Yüksel YILMAZ
ASIL TERÖR / İFSAD
Allah insanı yarattığı zaman ona doğru yolu, kurtuluşunu gösterecek ihtiyaçlarını da gönderdi. Bunlar Resuller ve onların getirdiği vahiy idi. Vahiy onlara yolun, kurtuluşun işaretlerini gösterirken bu işaretleri hayatında yaşayan Resul de örnek model olarak insanlığın önünde canlı bir şahit olarak duruyordu. Bu modeli ve vahyin eğitimini yoksaydığınızda doğru yolu ve kurtuluşu gösterecek ihtiyaçlarınızı kendiniz bulmaya, belirlemeye başlarsınız ki buda hüsranla sonuçlanacaktır. Tarihteki vahiyden sapmalar sonucu oluşmuş bu bozukluklar çok yer almaktadır.
-Musa’yı ve getirdiği vahyi tahrif eden, bozan Yahudiler, İsa’yı ve getirdiği vahyi tahrif eden, bozan Pavlus ve destekçileri sonucunda ırkçı bir din, üç ilahlı bir din, baskıcı kilise, herkesin kendisine hizmet için yaratıldığını düşünen fikirler ortaya çıktı.
-İşte Allah tekrar insanlığı saptığı yanlış yoldan doğru yola kurtuluşa iletmek için son nebi Muhammed(a.s.)’ıMekke’ye resul olarak gönderdi. Ona toptan bir kitap ve hükümler göndermeyerek aşama aşama bir insan eğitimi ile önce Nebiyi sonra onun örnekliğinde sahabeyi yetiştirmeye başladı.
-Bu eğitim modelinin ana ilkeleri ilk ayetlerle oluşmaya başlamıştır. “bismirabbike/Rabbin adıyla” hareket edilecekti. Bozulmuş, tahrif edilmiş veya içi boşaltılmış kavramlar düzeltilerek Rabbin terbiyesinde bir inanç ve hayat şekillenmeye başlıyordu.
-Neye inanacaklarını, neyi inkâr edeceklerini
-Ne yiyeceklerini, ne yemeyeceklerini
-Neyi seveceklerini, neyi sevmeyeceklerini
-Neye güzel/iyi, neye kötü/çirkin diyeceklerini
-Neyin doğru, neyin yanlış olduğunu
-Nasıl hareket edeceklerini, nasıl düşüneceklerini artık yaradan Rableri olan Allah belirliyordu.

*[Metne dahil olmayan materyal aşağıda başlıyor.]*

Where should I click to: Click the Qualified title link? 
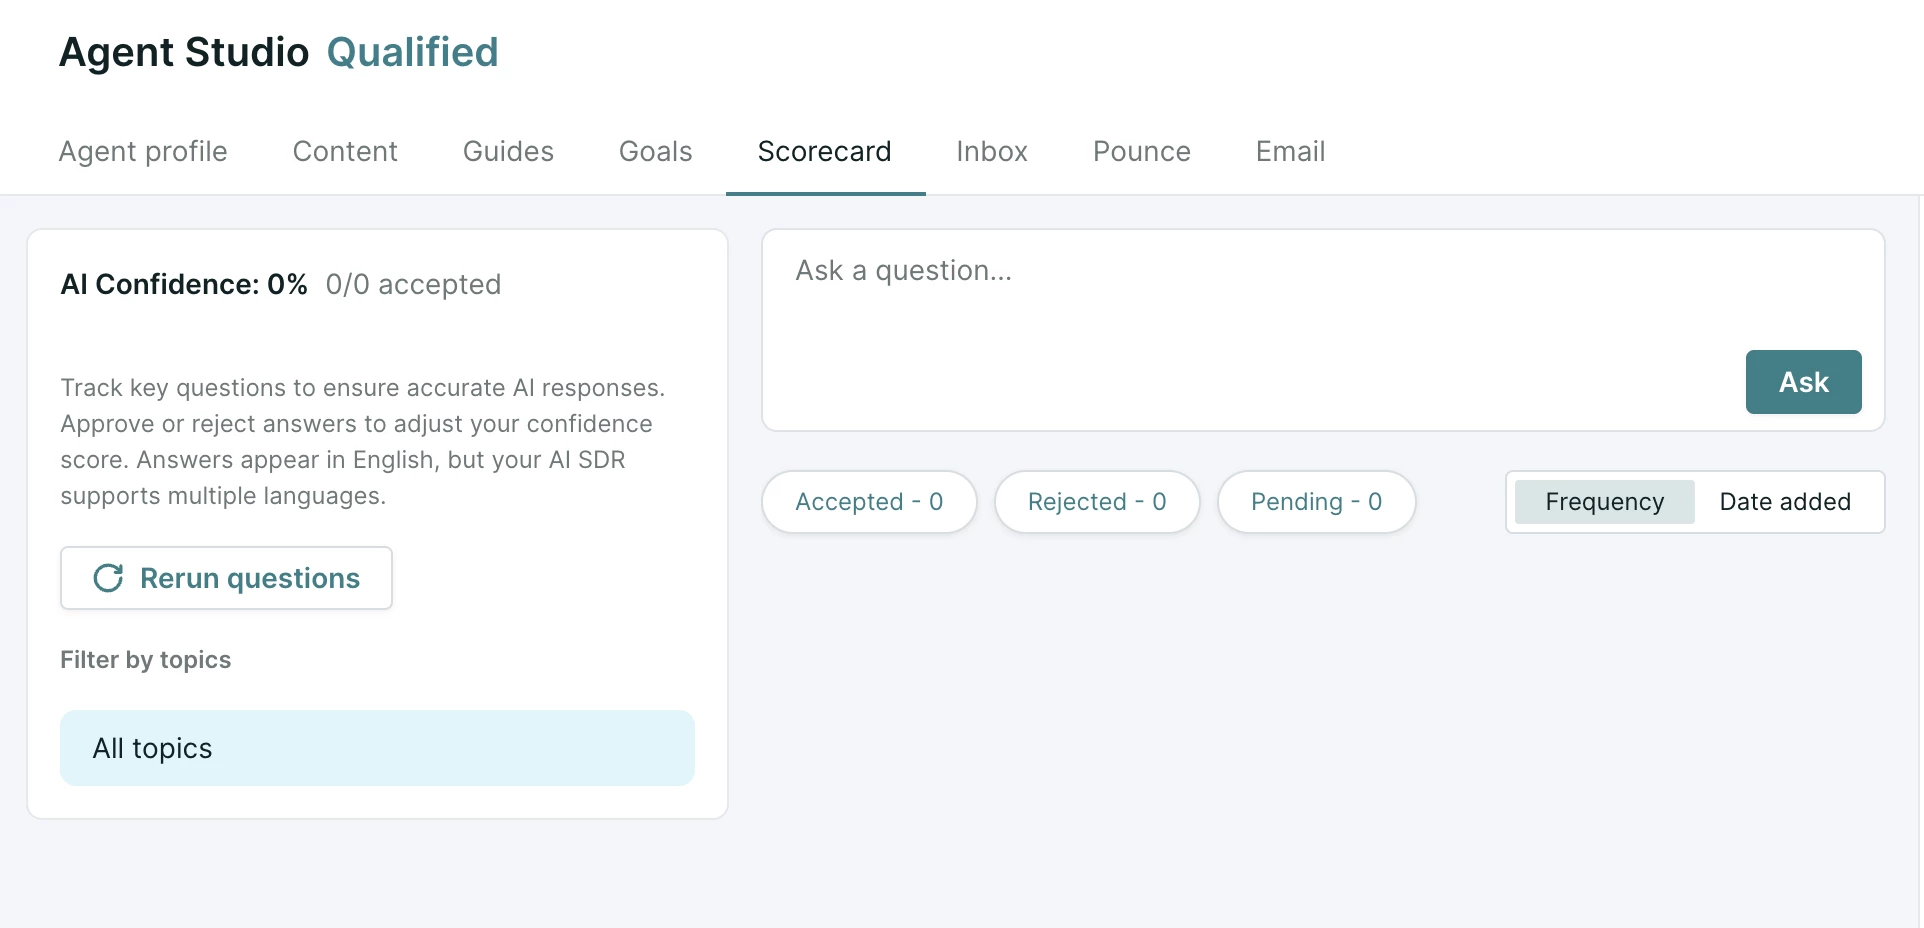pyautogui.click(x=412, y=52)
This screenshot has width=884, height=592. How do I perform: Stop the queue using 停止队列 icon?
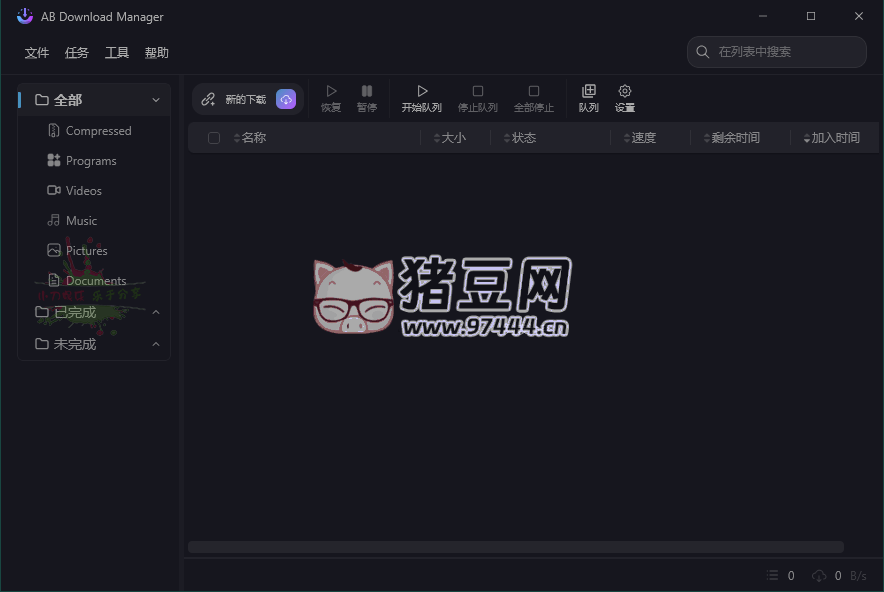478,92
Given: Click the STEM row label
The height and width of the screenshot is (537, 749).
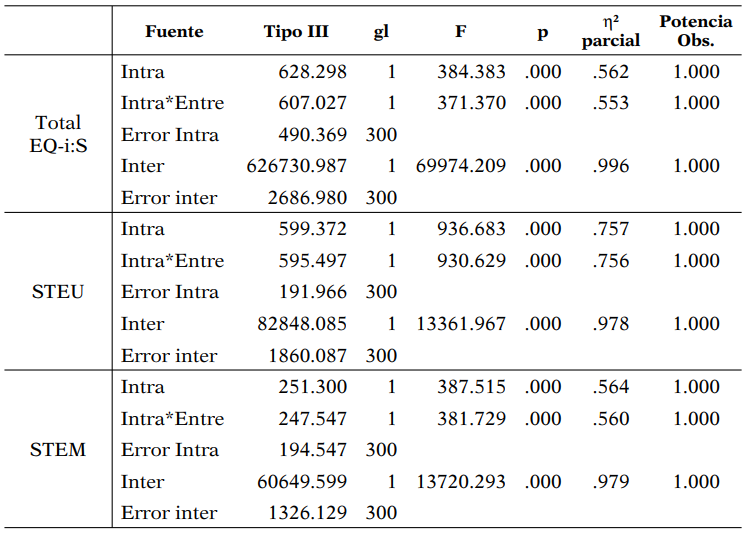Looking at the screenshot, I should point(57,450).
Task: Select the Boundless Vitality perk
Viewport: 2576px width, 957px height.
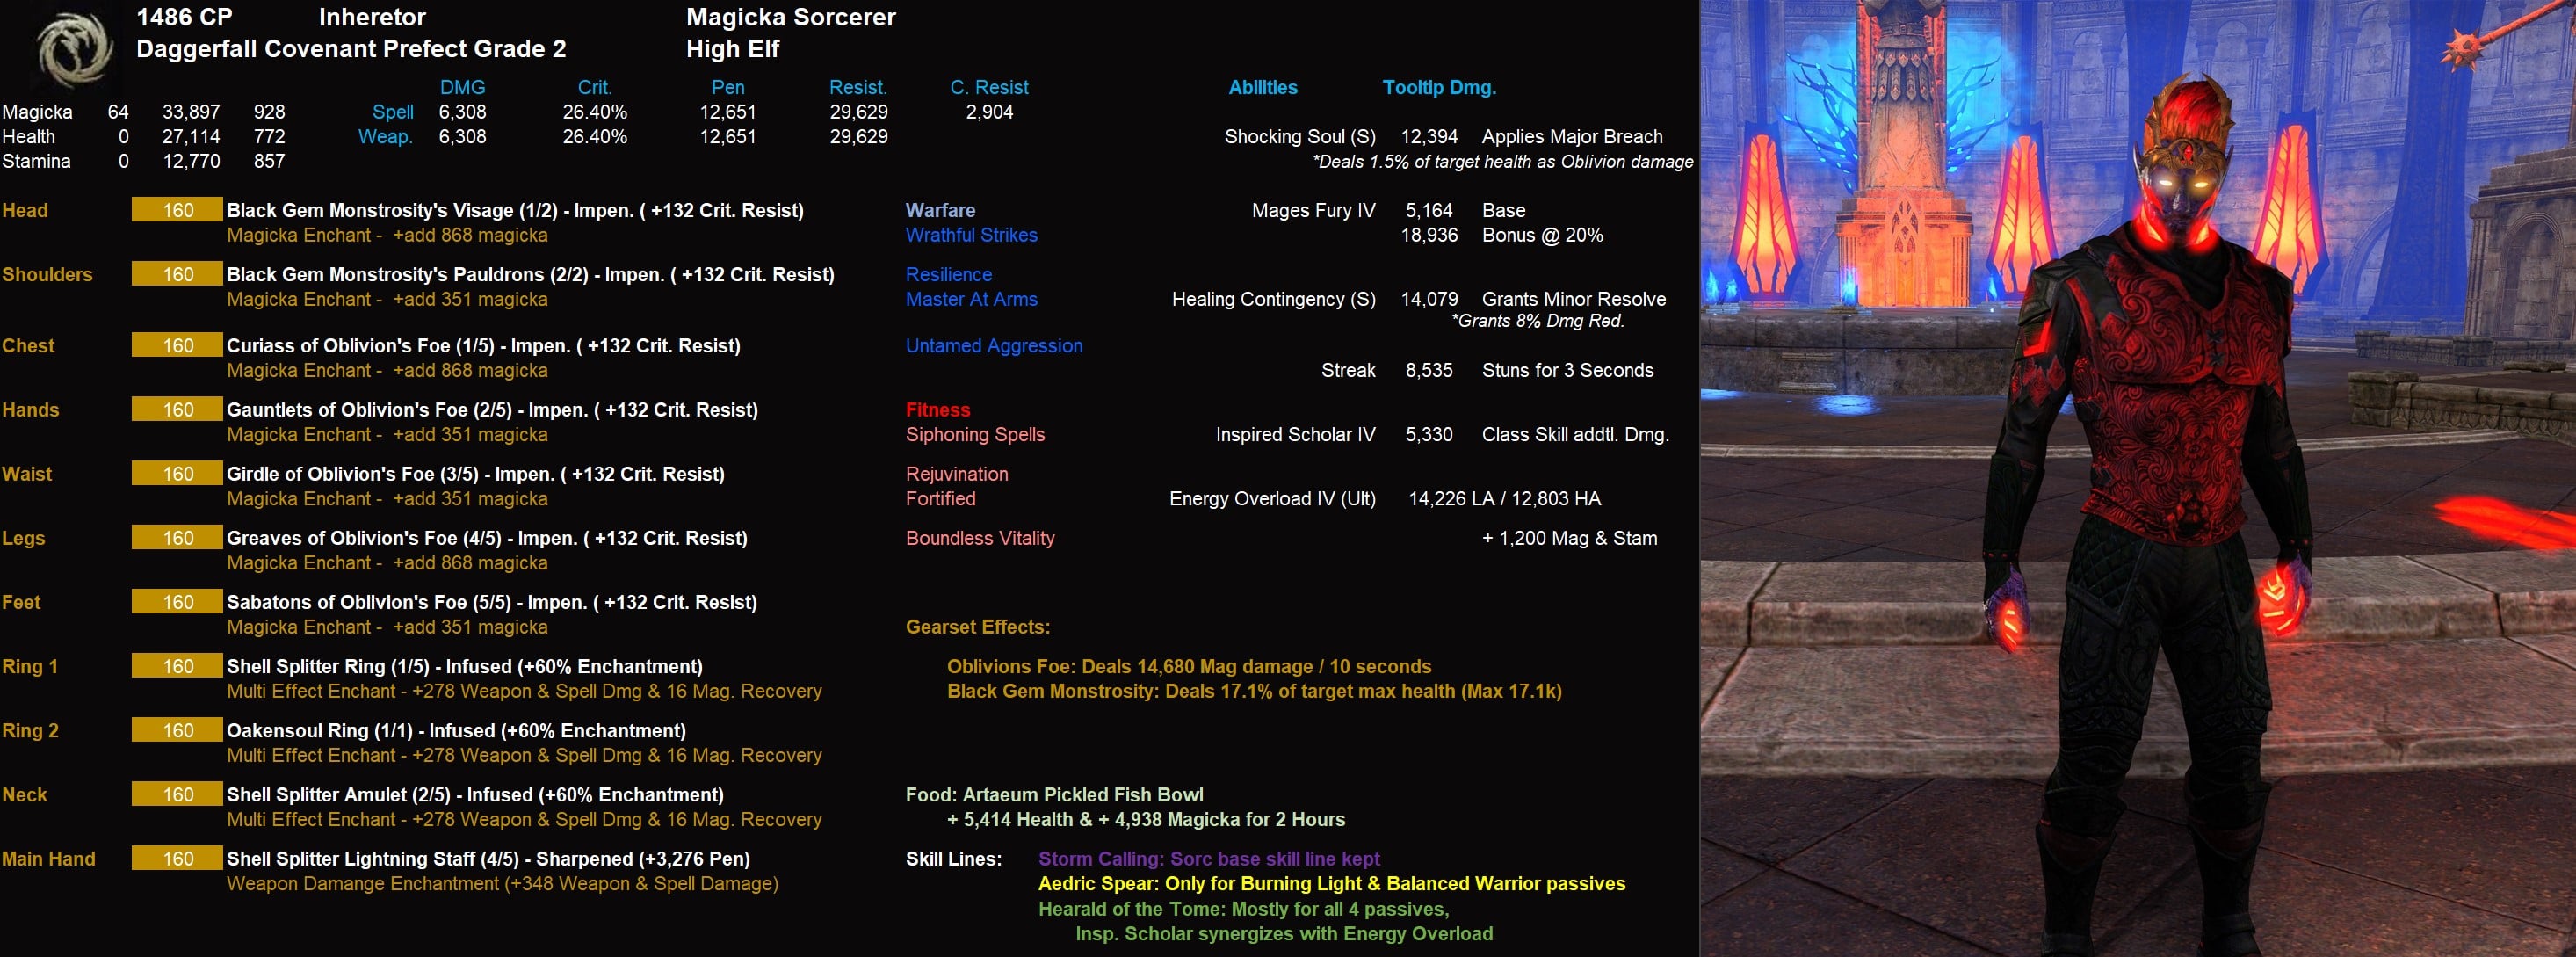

-Bu eğitim modelinde fikir ve düşünce anlamında eğitilmeden, inşa olmadan başka adımlar atılmıyordu. Şartlar netleşmeden, tüm davet çalışmaları yapılmadan devlet olmadan cihad/kıtal yapılamayacağından bununla ilgili bilgiler Mekke’de gelmiyordu. Düşüncenin, fikrin daveti hiç kimseden korkmadan, çekinmeden tüm açıklığı ile ortaya konulması Resul ve ashaba inen ayetler ile ortaya konuyordu. Küfür ve şirk üzerine bina edilmiş Mekke sistemi ve onların yönetim sistemi ile nasıl bir ilişki içerisinde olunması gerektiğini de yine vahiy belirliyordu. Mekke’deki eğitimde hiçbir silahlı mücadele, kimliğini gizleyerek sistemle ilişki kurma, sistemle bütünleşmiş çalışarak mücadele etme yöntemi bulamazsınız.
-Mekke deki eğitim modeli Oku, Uyar, Uyan üzerine bina edilerek başlamıştır.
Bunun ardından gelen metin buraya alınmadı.